Mon oncologue, que je n’ai pas souhaité interroger sur ce thème (j’ai compris ultérieurement que demander à son thérapeute d’intervenir dans un cadre journalistique n’était pas judicieux…), m’a également confirmé que les choses n’étaient pas si simples, qu’il y avait encore une grande méconnaissance du sujet mais que des choses se mettaient en place. Voilà qui est une bonne nouvelle car cela veut dire que l’on commence à dépasser le stade “cancer/pathologie/basta” à “cancer/guérison/on fait quoi après” et ce, sur tous les plans, sexe compris.

Enfin dans le cadre de mes recherches, j’ai trouvé ce doc plutôt bien fait sur le site de la Ligue contre le cancer qui aborde la sexualité des femmes dans un cadre plus développé que le cancer du sein.

Voilà, j’espère que ce dossier vous aura intéressés, qu’il vous aura peut-être permis de vous livrer vous-mêmes à une petite réflexion sur le sujet. J’espère surtout qu’il vous aura donné de l’espoir. Je suis convaincue qu’il faut s’extraire à tout prix du carcan du cancer.

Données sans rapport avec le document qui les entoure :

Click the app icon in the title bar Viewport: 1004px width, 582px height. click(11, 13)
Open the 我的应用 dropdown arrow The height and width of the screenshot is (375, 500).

Les problèmes de libido, de couples, d’amour, tout le monde en rencontre à un moment de sa vie. La confiance, la communication et l’optimiste seront sans doute les clefs pour retrouver une harmonie.
En tout cas, moi, je continue de trouver le sujet passionnant et incontournable. Je n’hésiterai pas à y revenir si d’autres infos me parvenaient.

Vous pouvez commenter à souhait ce dossier avec votre propre expérience, si possible, en nous donnant de bonnes nouvelles. L’idée n’est pas d’occulter les problèmes mais vraiment d’évoquer les exemples de réussites pour donner de l’optimisme et de vrais espoirs aux nouvelles venues du Club des soutifs en coton.